9.   There has not been a similar exclusion, however, of victim syndrome or profile evidence. See, e.g., State v. Butler, 349 S.E.2d 684 (1986) (allowing general expert testimony of abused child syndrome); State v. Smith, 84 Ohio App. 3d 647, 617 N.E.2d 1160 (1992) (evidence concerning Child Sexual Abuse Accommodation Syndrome admissible). Victim profile or syndrome evidence may be admissible either in the Plaintiff's case-in-chief or in order to rebut the defendant's charge of fabrication. See also United States v. Cacy, 43 M.J. 214 (M. Ct. App. 1995) (permissible expert testimony that victim's behavior was consistent with the patterns of sexual abuse victims).

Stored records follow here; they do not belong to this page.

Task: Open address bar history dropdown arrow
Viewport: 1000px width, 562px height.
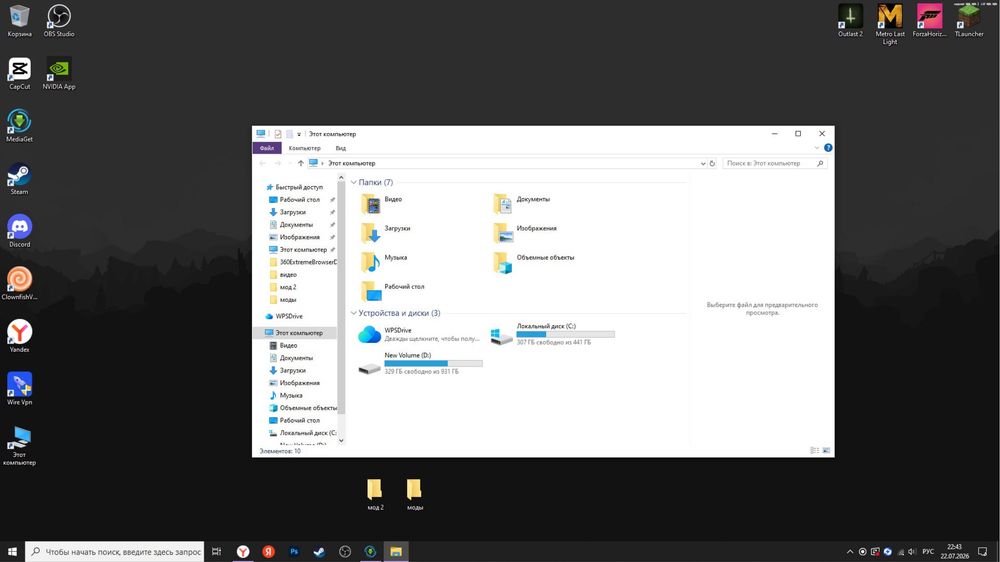Action: pyautogui.click(x=703, y=163)
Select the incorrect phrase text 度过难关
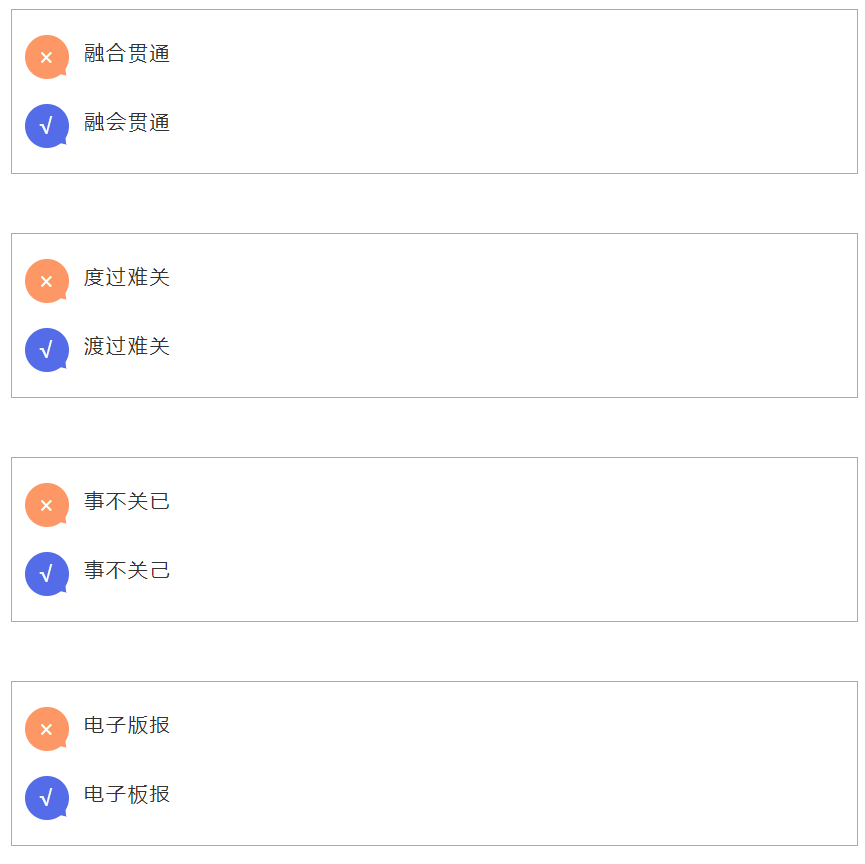The width and height of the screenshot is (865, 864). 127,278
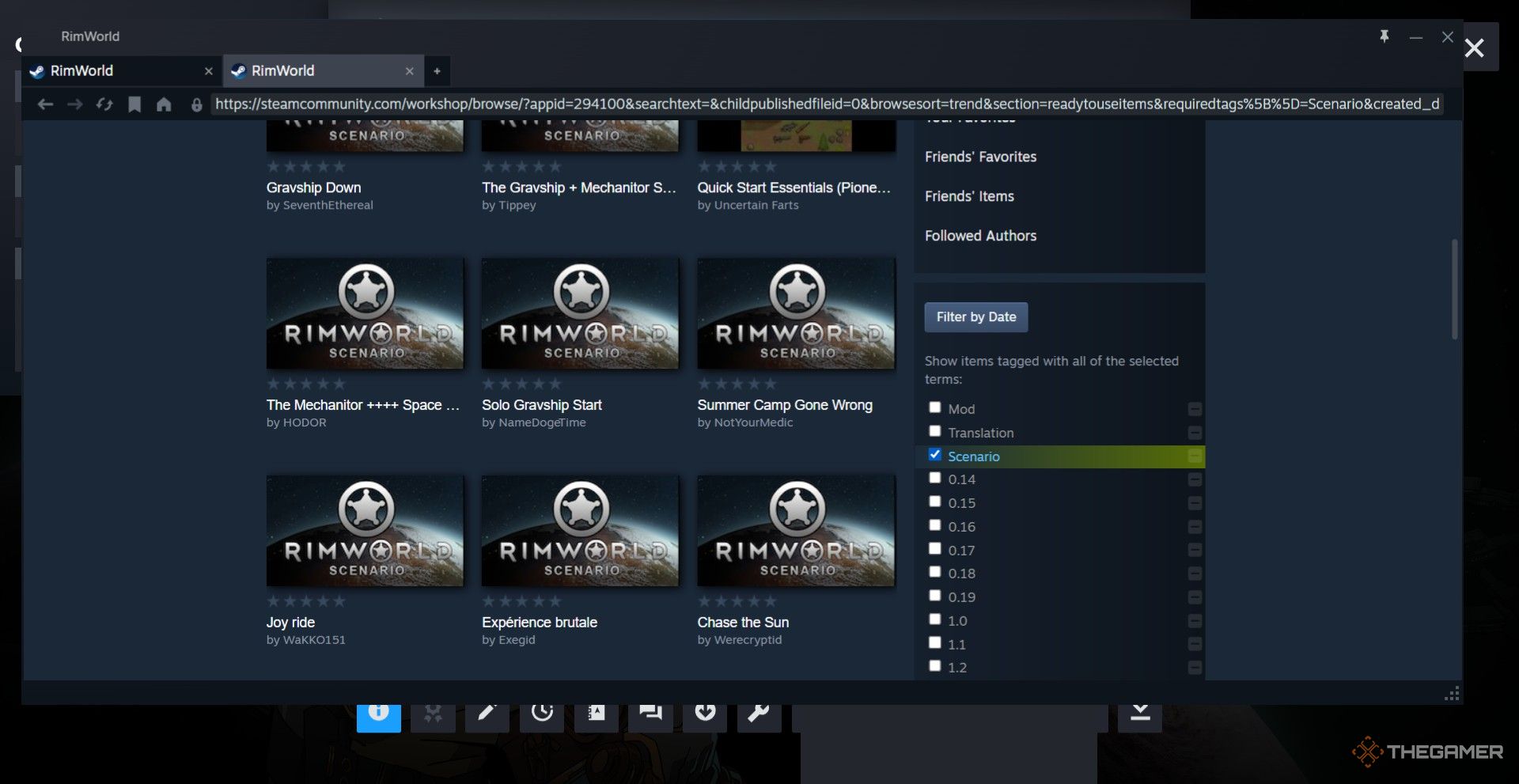Go back using the browser back arrow
1519x784 pixels.
point(45,104)
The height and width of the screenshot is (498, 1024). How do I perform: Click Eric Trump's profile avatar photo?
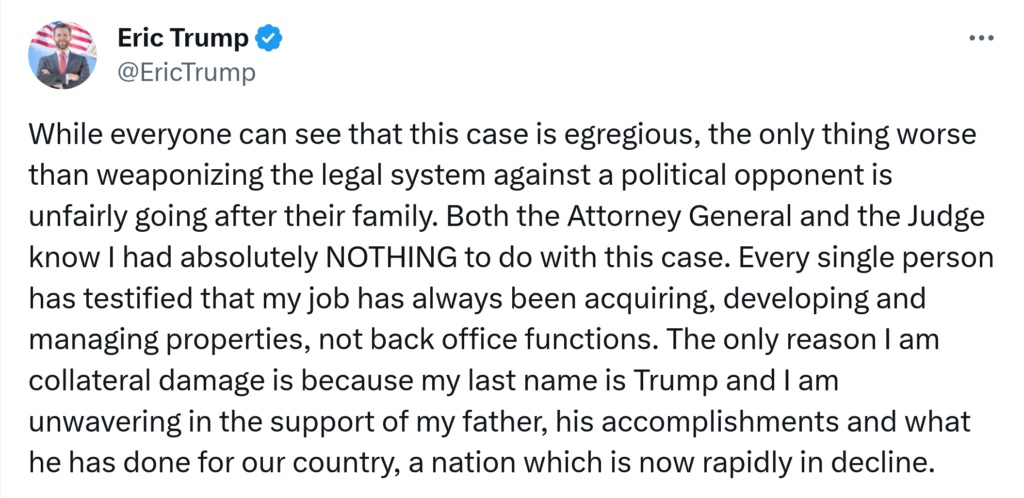(64, 54)
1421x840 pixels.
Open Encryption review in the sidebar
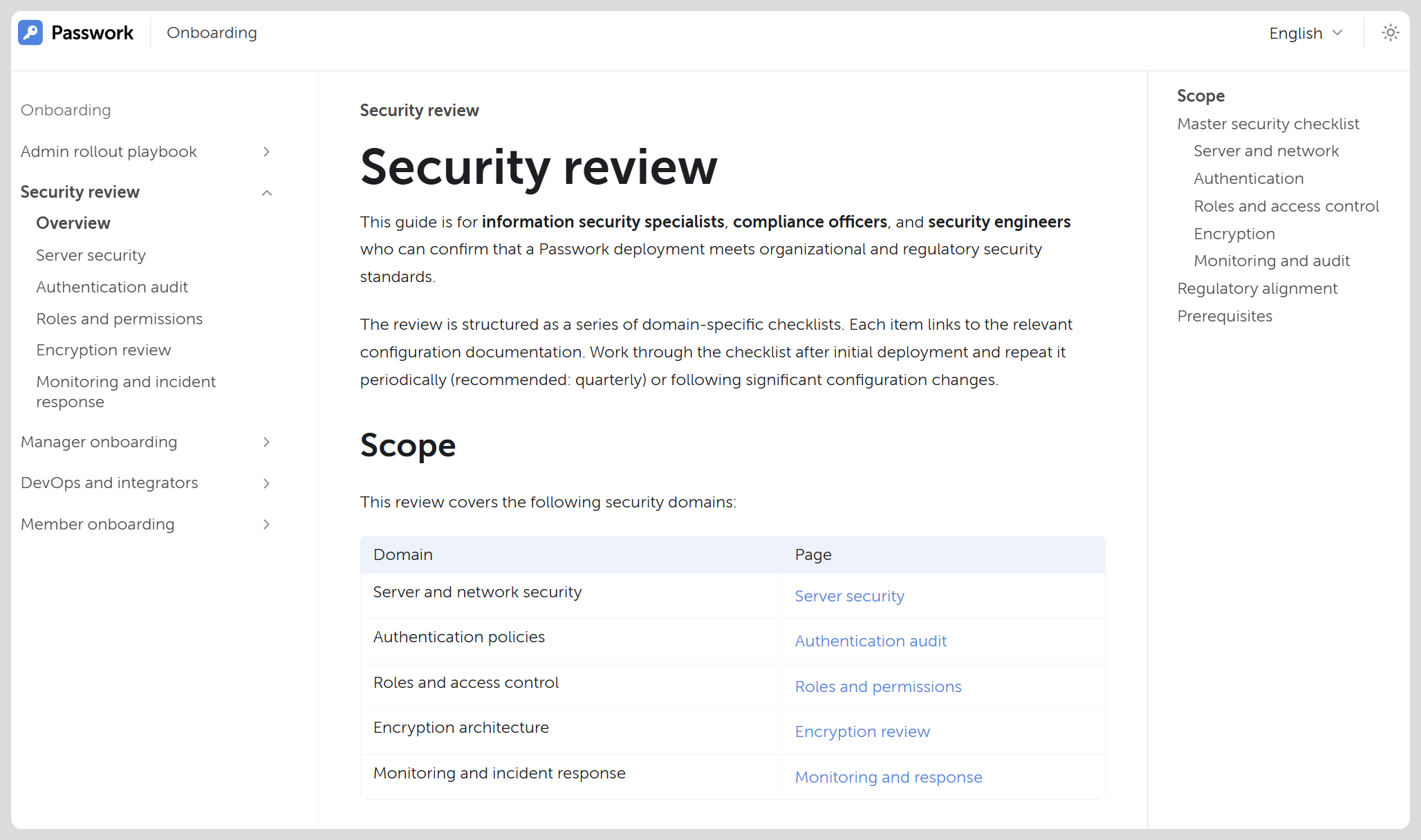pyautogui.click(x=104, y=350)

In cases involving sexual abuse, the Connecticut courts have ruled that evidence concerning the common patterns of symptoms, reactions and behaviors of abuse victims is admissible to aid the trier of fact. Such evidence will aid the jury in determining the victims credibility by explaining her reactions and the consequences of sexual abuse through evidence concerning typical reactions of victims. State v. Spigarolo, 210 Conn. at 378-380. Although an expert may testify as to common behaviors and reactions, the expert may not render an opinion as to whether a victim in a particular case is credible or whether a particular victims claims are truthful. State v. Ali, 233 Conn. 403, at 432-33, quoting State v. Freeney, 228 Conn. at 592-93, 637 A.2d 1088. See also State v. Spigarolo, 210 Conn. at 379; In re Noel M., 23 Conn. 410, 423, 580 A.2d 996 (1990).

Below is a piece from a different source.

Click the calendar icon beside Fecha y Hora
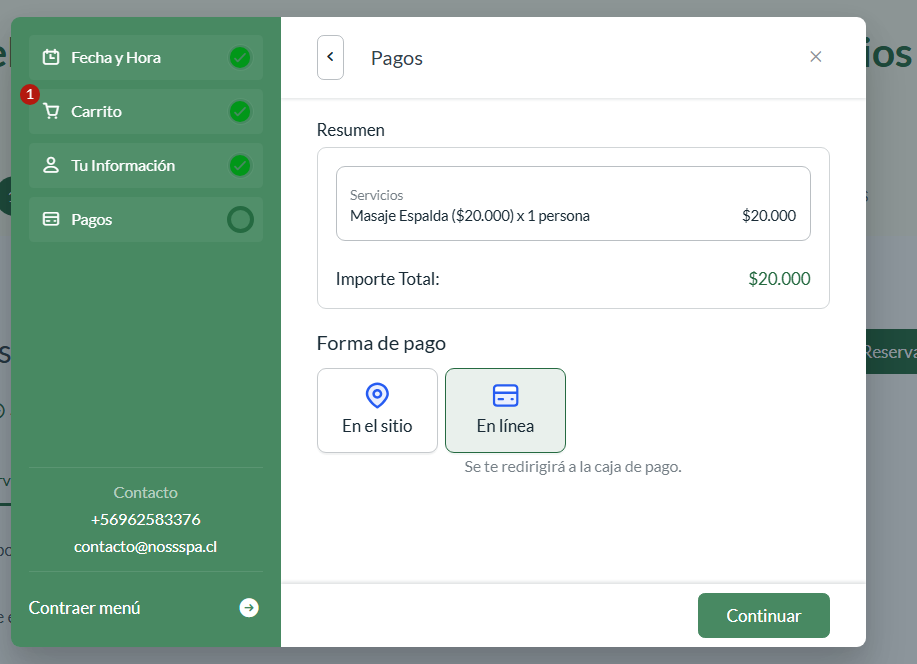This screenshot has width=917, height=664. (51, 57)
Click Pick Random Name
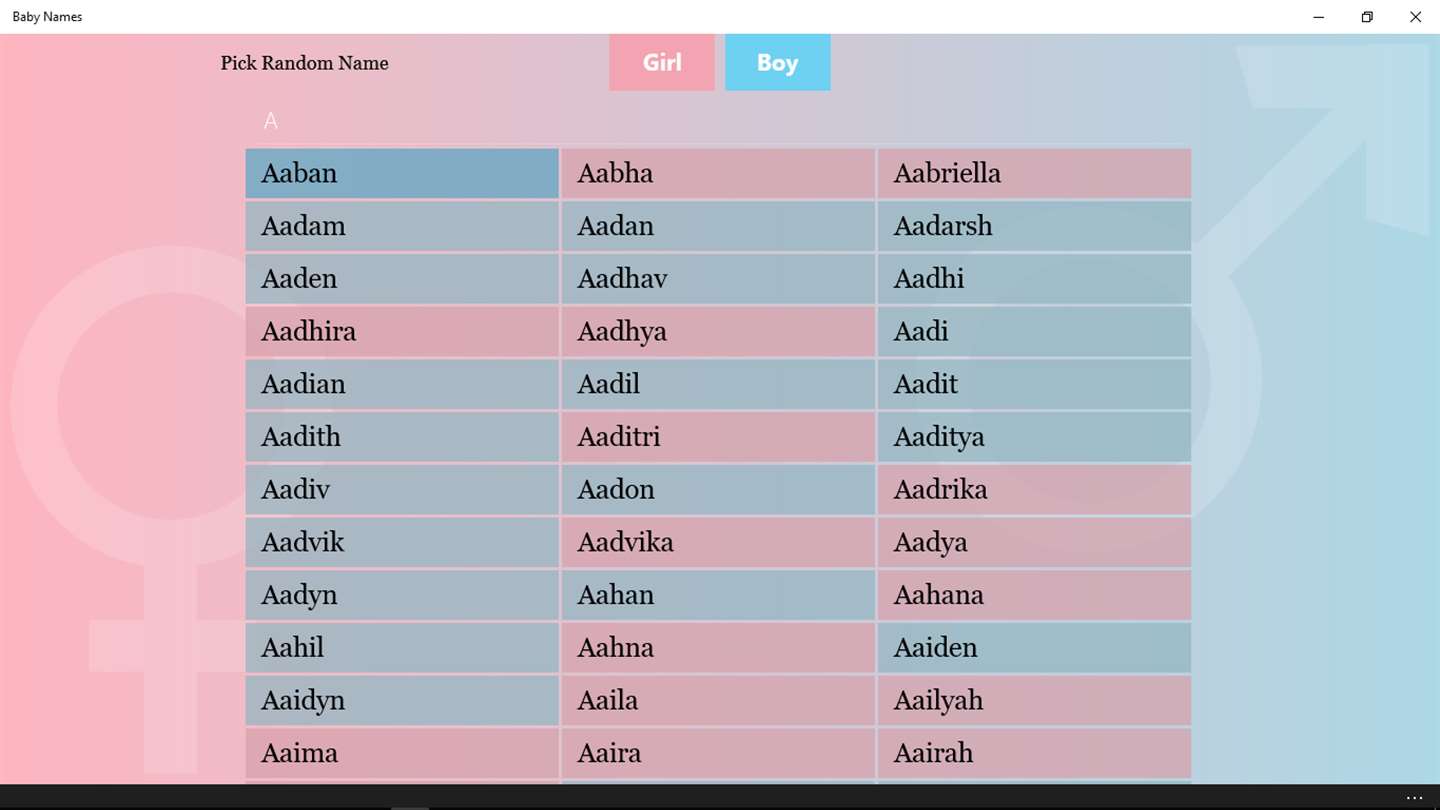Screen dimensions: 1440x810 point(304,63)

In the appropriate rebuttal setting, courts have allowed "general" testimony as to the practices and patterns of the behavior of pedophiles, without opinion as to whether a party does, or does not, fit a "profile." State v. Smith, 617 N.E.2d 1160 (Ohio App. 1992). The evidence is useful because juries are not familiar with the behavior patterns of pedophiles. Expert testimony assists the jury in understanding the evidence and determining the facts in issue. Id. at 1168 (citing F.R.E. Rule 702). The general information is provided and then the jury can draw its own inferences and conclusions from the facts presented. See also Flanagan v. State, 586 So. 2d 1085 (Fla. 1st DCA 1991) (limited expert testimony regarding general characteristics of child sexual abuse offenders not error). Such general testimony may become relevant and admissible at trial, for instance, if the Defendant testifies about his "good works" with children. In United States v. Gillespie, 852 F.2d 475 (9th Cir. 1988), the court held it was error to allow general testimony concerning pedophiles because defendant did not put his character in issue by testifying as to his childhood by way of general background. The Court implied, however, that if the defendant testified as to "specific character traits that rendered him incapable" of molesting, the testimony would have been admissible within the discretion of the trial court.